* _What the exercise asks_: Please copy out the rows word for word, starting at the line containing "How do I perform: Click" and ending at the line containing "Looking at the", with both of those lines included. Leave the pictures out of your copy.

* _Recorded information_:
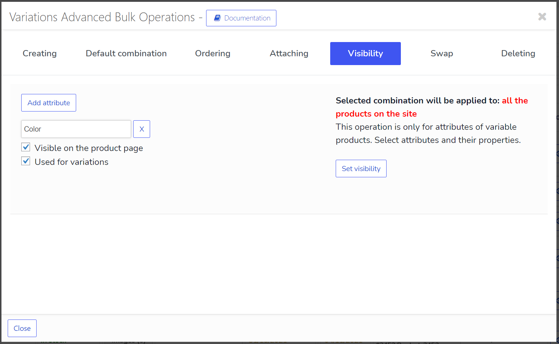Viewport: 559px width, 344px height.
Task: Click the 'Visible on the product page' label
Action: click(89, 148)
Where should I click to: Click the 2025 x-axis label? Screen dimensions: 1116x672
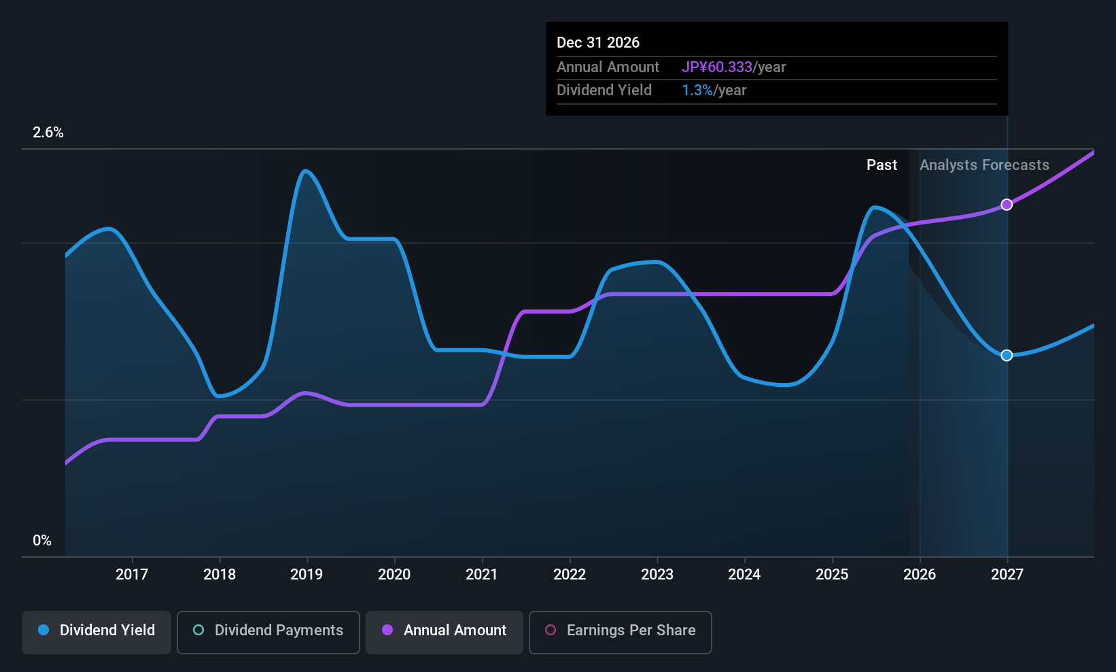point(832,574)
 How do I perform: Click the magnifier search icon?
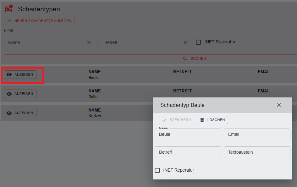point(185,59)
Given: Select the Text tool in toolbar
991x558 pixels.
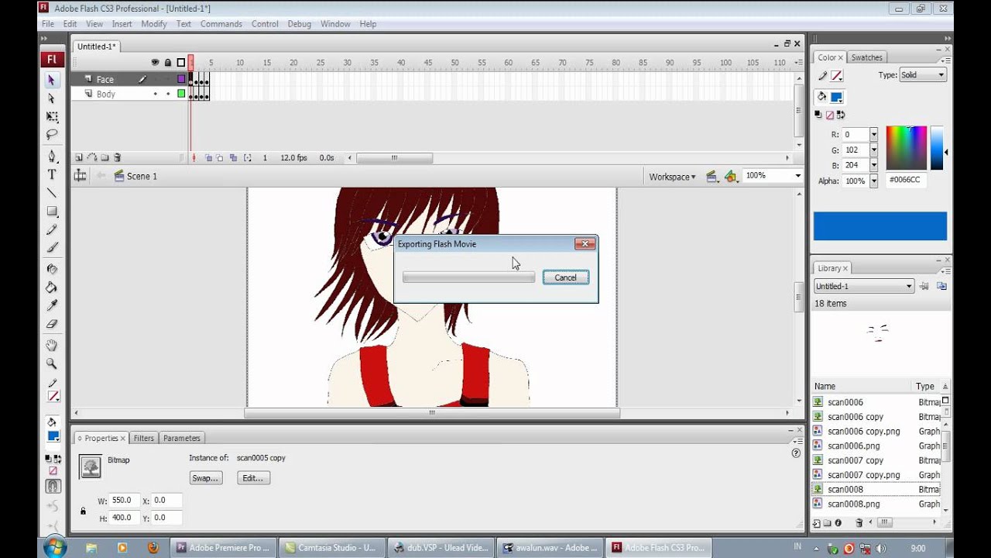Looking at the screenshot, I should click(52, 174).
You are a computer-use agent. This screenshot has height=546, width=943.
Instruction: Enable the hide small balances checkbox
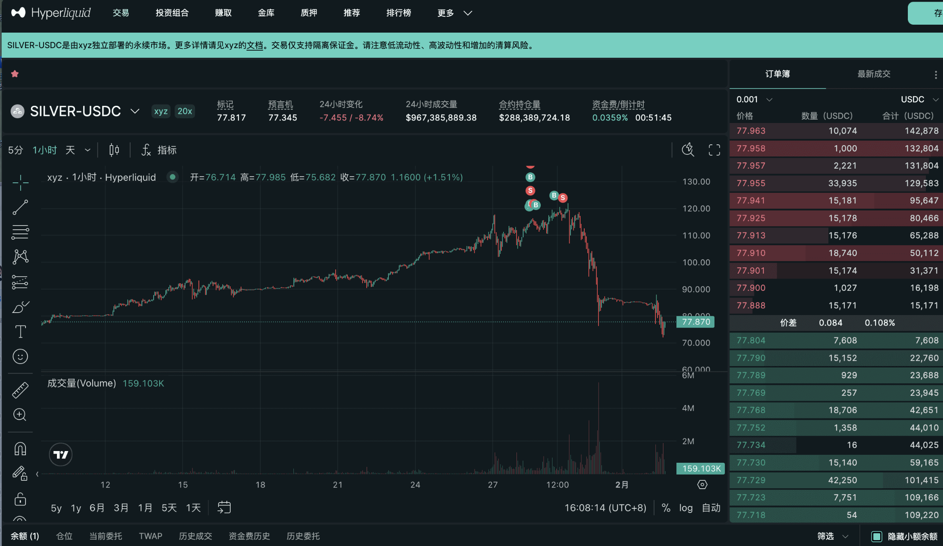(x=876, y=536)
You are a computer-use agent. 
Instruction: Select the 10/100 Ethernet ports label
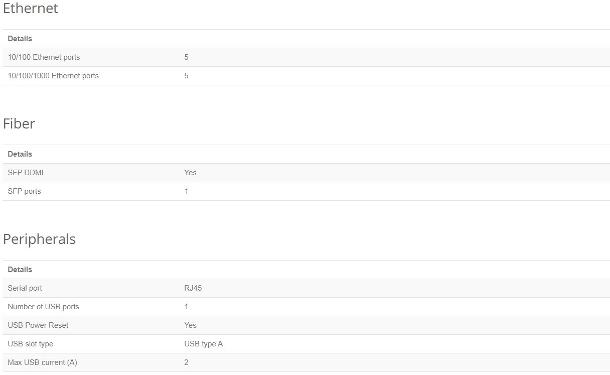[44, 57]
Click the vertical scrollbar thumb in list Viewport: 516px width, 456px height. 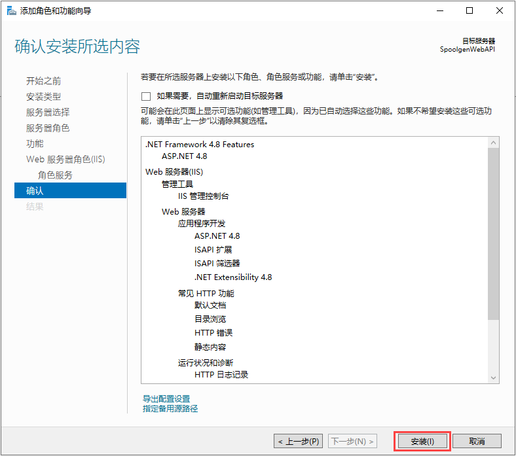tap(494, 236)
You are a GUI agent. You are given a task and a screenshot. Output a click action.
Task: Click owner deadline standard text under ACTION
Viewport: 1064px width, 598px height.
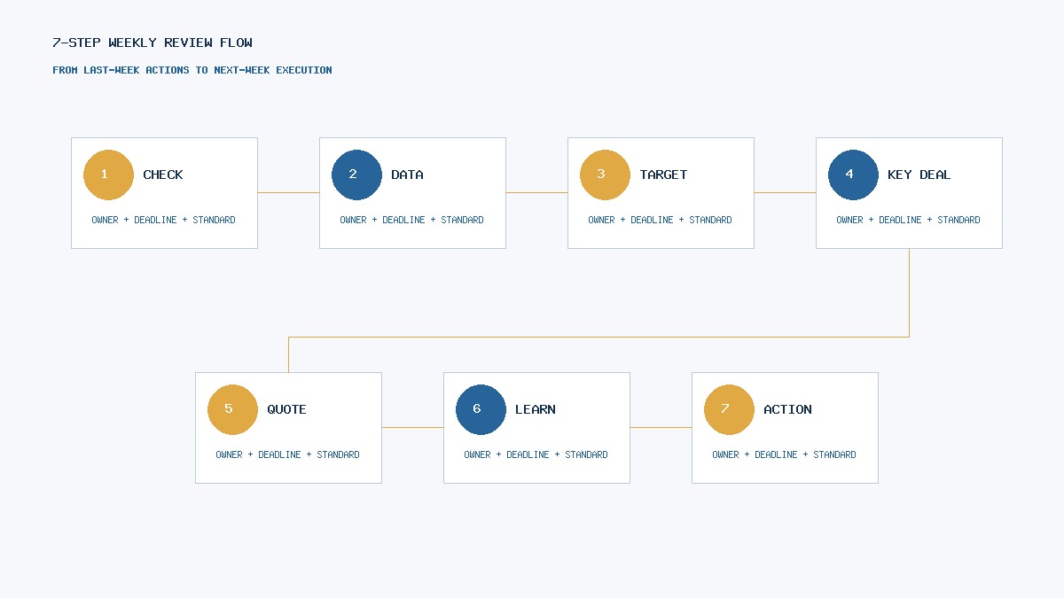tap(785, 454)

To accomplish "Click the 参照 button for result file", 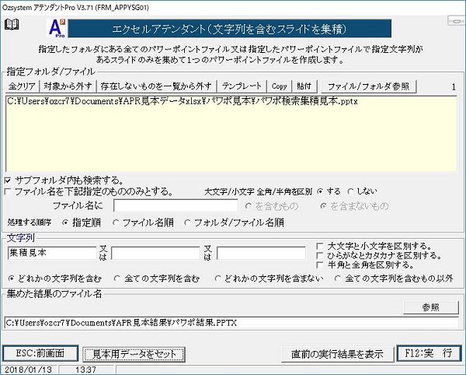I will [430, 307].
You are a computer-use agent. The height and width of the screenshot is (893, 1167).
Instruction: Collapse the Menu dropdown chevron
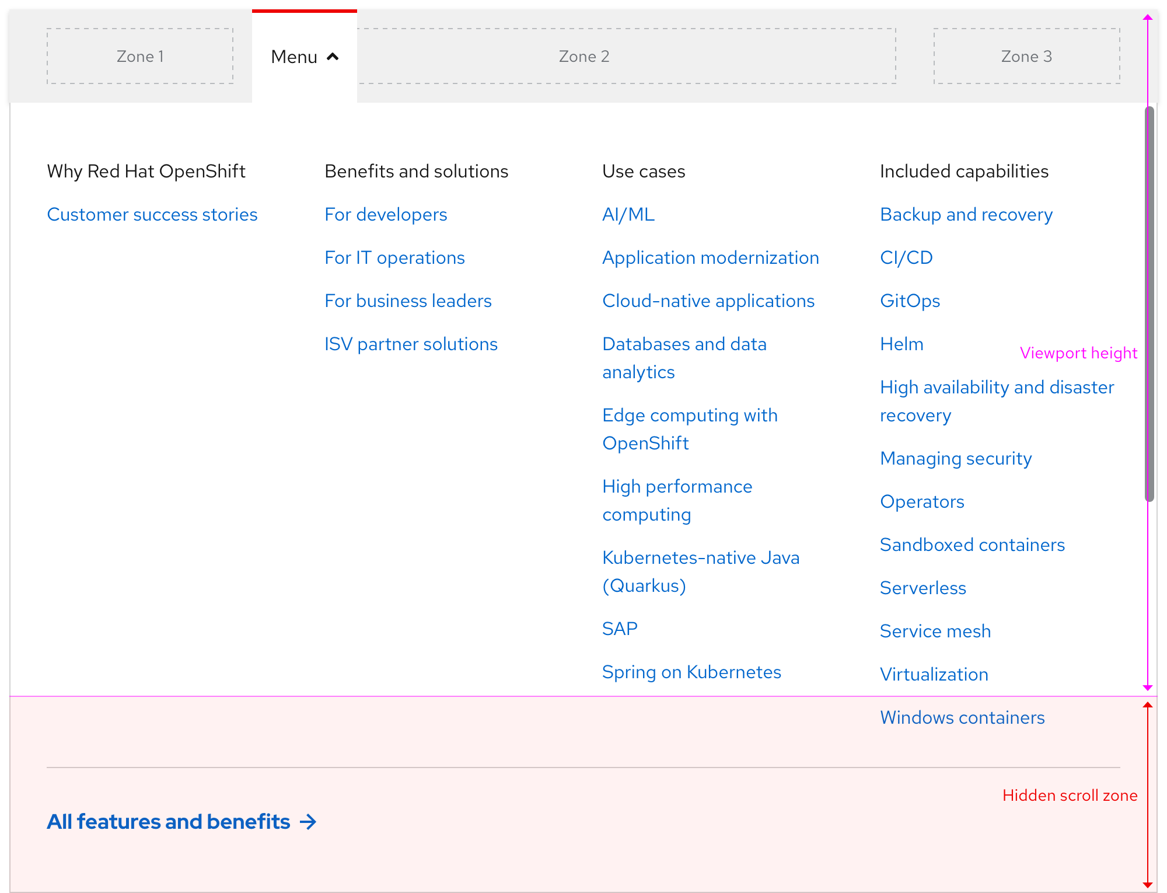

* _Answer_:
 How do I perform: Click the magnifier search icon?
point(185,59)
Given: Select the Text tool in toolbar
991x558 pixels.
Looking at the screenshot, I should click(52, 174).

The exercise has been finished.